By Jessica Federkeil, Point Park News Service:
Sherry Wimer has many concerns when it comes to caring for her mother, Ladonna Herbertson, 79, who suffers from dementia.
“I do everything for her,” Wimer, of Sarver, Pa., said. “I do all her finances; she wouldn’t even know where to begin. I do her shopping. I make sure she gets to the doctors. I give her her medications. I’m already doing things a nurse would be doing.”
One of Wimer’s biggest worries is how her mother will afford care as her health declines.
“I am always concerned about something, but I can’t worry about everything otherwise I’d go nuts,” Wimer said. “If she was more financially set – if she had money – there would be some things I wouldn’t worry as much about.”
According to the Pennsylvania Heath Care Association (PHCA), the annual spending in the United States on long-term care alone has reached nearly $275 billion. Many individuals and families cannot cover the costs and services of care with their income and assets.
“It can be very expensive especially when you have no real income coming in,” Eric Kiehl, 47, PHCA spokesman, said. “Social Security isn’t meant to cover those kind of costs.”
So how do people pay for long-term care?
According to the PHCA, in Pennsylvania 47% of costs are covered by Medicaid, 23% by Medicare, 23% by families’ out-of-pocket expenses, less than 4% by Veterans and state programs, and less than 3% by private long-term care insurance policies.
The long-term care continuum often begins with a caregiver providing assistance with the six basic activities of daily living or ADLs. The ADLs are eating, bathing, dressing, toileting, transferring (walking) and continence. The long-term care continuum includes a full-time nurse, respite care, adult daycare, assisted living or a nursing home facility.
“There are a lot of options in the long-term care continuum. Most of those options are based on an individual’s acuity levels. An acuity level is their level of sickness,” Keihl said.
What’s the plan?
David Jeter, a financial advisor for more than 25 years, has to prepare his clients for the expense of living longer.
“When we meet with retirement and estate planning clients, we create a desired life-plan scenario,” Jeter said. “Then we spend time on the what-ifs.”
With retirement planning, Jeter said they also plan for the costs of long-term care.
“As you get older, health issues arise,” Jeter said. “You need to know what the plan will be when that happens. The hope is you will never need it, but the reality is that everyone probably does.”
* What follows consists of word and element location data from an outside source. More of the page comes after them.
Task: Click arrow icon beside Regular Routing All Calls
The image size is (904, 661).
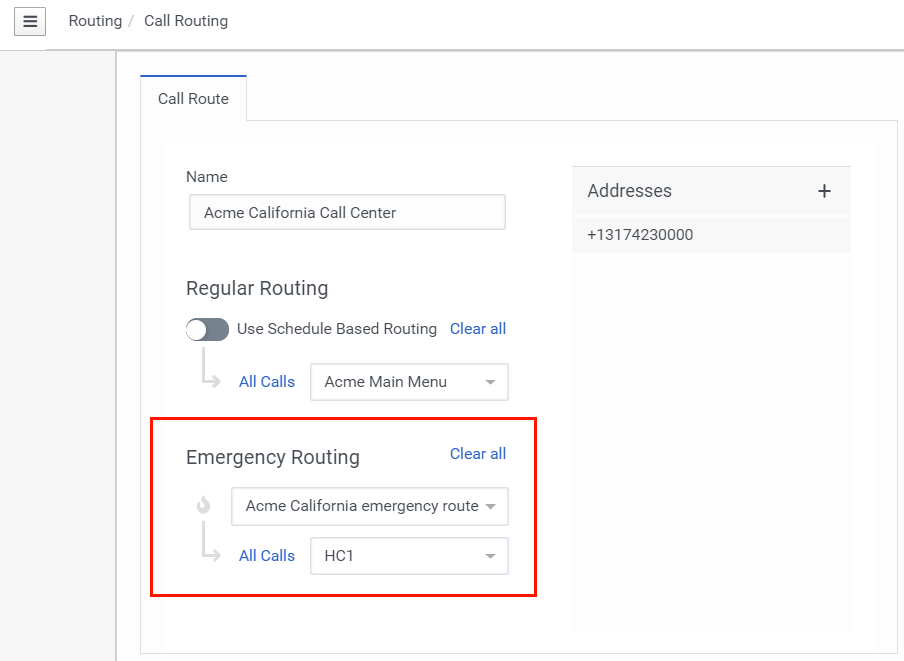Action: tap(210, 368)
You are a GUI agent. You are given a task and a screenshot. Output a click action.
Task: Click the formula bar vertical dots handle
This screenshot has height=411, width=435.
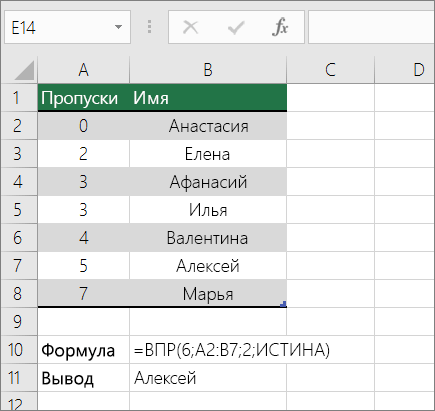click(149, 27)
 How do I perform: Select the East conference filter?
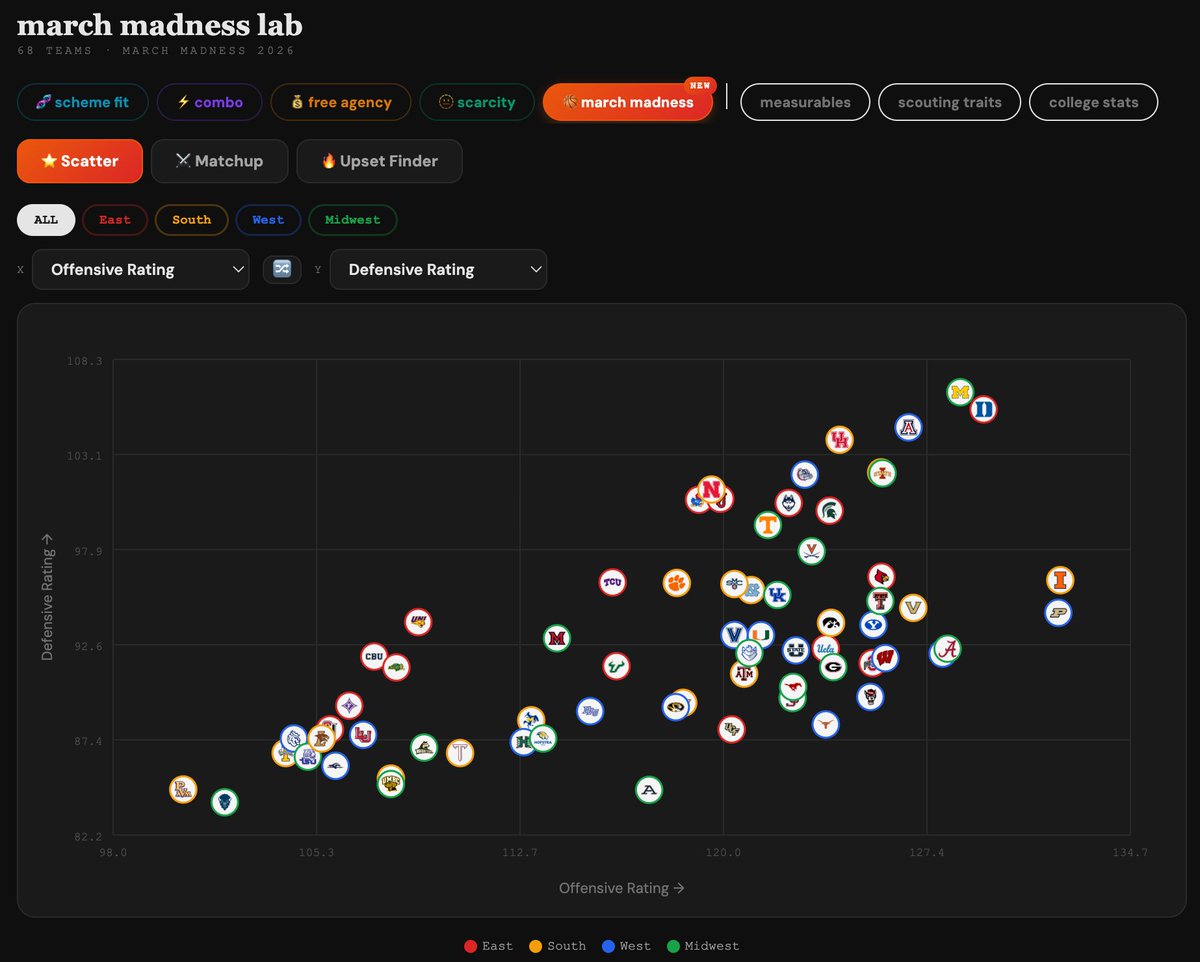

Jeter said it is a conversation that he needs to have with his clients by their late 50s to early 60s. His diligent clients will bring up the topic themselves in their 40s.
“Most people have some personal experience of someone in their life growing older,” Jeter said. “That personal experience inspires a plan.”
Jeter said the cost of the whole spectrum starts from an in-home licensed nurse at $20-$22 per hour. Then the Pennsylvania average assisted living facility is $51,000 per year, and a full-time nursing home averages $90,000 a year.
What help is out there?
“Knowing what the different levels of care, and how care can be paid for are two of the biggest challenges most long-term care consumers face,” Kiehl said.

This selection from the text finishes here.